Herman Wolosker, MD, PhD
Professor of Biochemistry
MD, 1993 - Federal University of Rio de Janeiro, Brazil
PhD, 1996 - Federal University of Rio de Janeiro, Brazil
Unconventional transmitters and neurodegeneration
Research in my laboratory focuses on understanding the roles of unconventional neurotransmitters, like the D-amino acids in the central nervous system. We are particularly interested in the regulation of N-Methyl- D-aspartate receptors (NMDARs) by D-serine, a D-enantiomer previously thought to be restricted to bacteria or lower invertebrates. D-Serine is now increasingly appreciated as a major physiologic ligand for NMDARs that mediates NMDAR synaptic responses and neurotoxicity both in vitro and in vivo. In addition to neurotransmission, NMDARs play a key role in neurodegeneration, with their excessive activation contributing to neuronal death in several neurodegenerative disorders, such as Alzheimer’s disease, Huntington’s disease, and amyotrophic lateral sclerosis. Over the past few years, we have elucidated the mechanisms of D-serine synthesis by the enzyme serine racemase and discovered novel pathways regulating D-serine production and release from neural cells. We discovered that D-serine is the dominant NMDAR co-agonist mediating neurotoxicity, raising the possibility that drugs that curb D-serine synthesis or release might be useful in neurodegenerative diseases involving NMDAR over-stimulation.
Another research goal is to discover novel metabolic pathways controlling neurotransmission and glia-neuron cross-talk. We recently identified new molecular components of the serine shuttle, a metabolic pathway that controls neuronal synthesis of D-serine and glycine and appears to be required for both excitatory and inhibitory neurotransmission.
My laboratory employs biochemistry, cell biology, behavior and electrophysiology approaches to study new mice knockout models. These models will allow the identification of novel pathways that participate in glia-neuron cross-talk and neurodegenerative processes.
Safory H, Neame S, ShulmanY, Zubedat S, Radzishevsky I, Rosenberg D, Sason H, Engelender S, Avital A, Hülsmann S, Schiller J and Wolosker H. 2015. The alanine-serine-cysteine-1 (Asc-1) transporter is a regulator of glycine metabolism and glycinergic inhibitory transmission. EMBO Rep. 16, 590-8.
Le Bail M, Sacchi S, Yatsenko N, Martineau M, Radzishevsky I, Conrod S, Ouares KA, Wolosker H, Pollegioni L, Billard JM, Mothet JP. 2015. The identity of the NMDA receptor co-agonist is synapse specific and developmentally regulated in the hippocampus. Proc. Natl. Acad. Sci. USA 112, E204-13.

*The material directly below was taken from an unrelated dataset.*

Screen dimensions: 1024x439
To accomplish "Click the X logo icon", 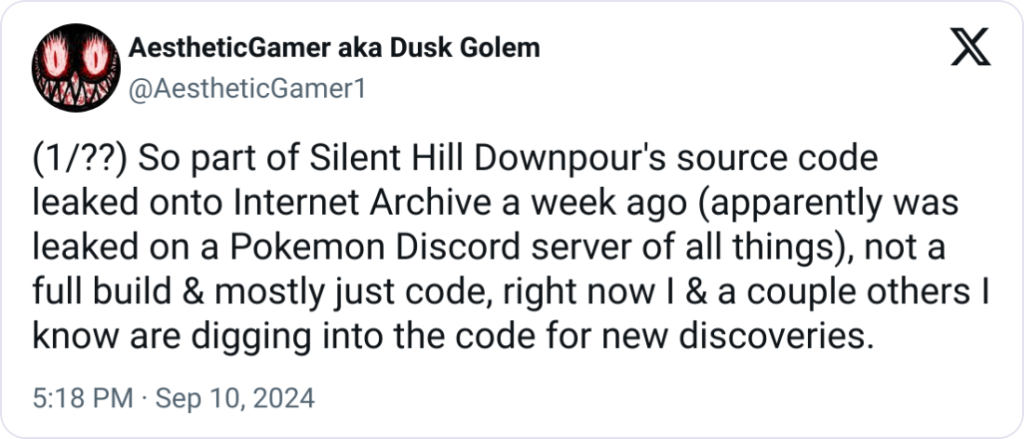I will point(970,47).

Dikopoltsev E, Foltyn VN, Zehl M, Jensen ON, Mori H, Radzishevsky I, and Wolosker H. 2014. FBXO22 is required for optimal synthesis of the NMDA receptor co-agonist D-Serine J. Biol. Chem. 289, 33904-15.
Rosenberg D, Artoul S, Segal AC, Kolodney G, Dikopoltsev E, Radzishevsky I, Foltyn VN, Inoue R, Mori H, Billard JM, and Wolosker H. 2013. Neuronal D-serine and glycine release through the Asc-1 transporter regulates NMDAR-dependent synaptic activity. J. Neurosci. 33, 3533-3544.

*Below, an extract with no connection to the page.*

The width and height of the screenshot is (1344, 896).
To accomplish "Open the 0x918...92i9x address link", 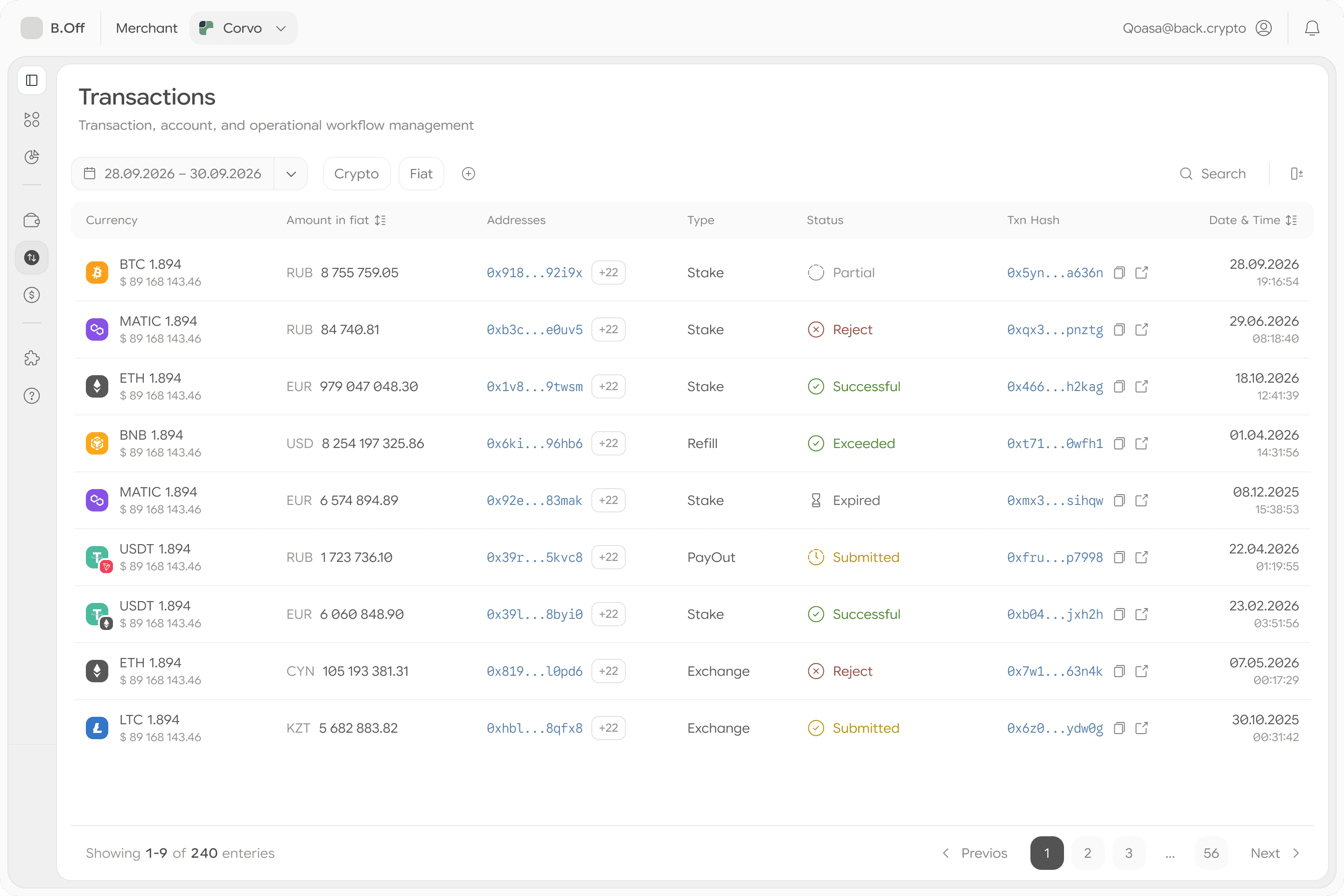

Ehmsen JT, Ma TM, Sason H, Rosenberg D, Ogo T, Furuya S, Snyder SH, and Wolosker H. 2013. D-Serine in Glia and Neurons Derives from 3-Phosphoglycerate Dehydrogenase. J. Neurosci. 33, 12464-12469.
The serine shuttle model.
Astrocytes obtain glucose from the blood via glucose transporters (Glut1) and convert it to L-serine via the "phosphorylated pathway", which depends on the 3-phosphoglycerate dehydrogenase enzyme (Phgdh). Subsequently, L-serine shuttles to neurons via still unidentified neutral amino acid transporters, and fuels the synthesis of D-serine and glycine by neurons. Neuronal D-serine release via the Asc-1 transporter or depolarization-sensitive pathways appears to regulate NMDARs. To a lesser extent, D-serine may come from glia, since only a small fraction of astrocytes contain relatively low levels of serine racemase (SR). Adapted from Radzishevsky and Wolosker, Biochem. Soc. Trans. (2013) 41, 1546–1550.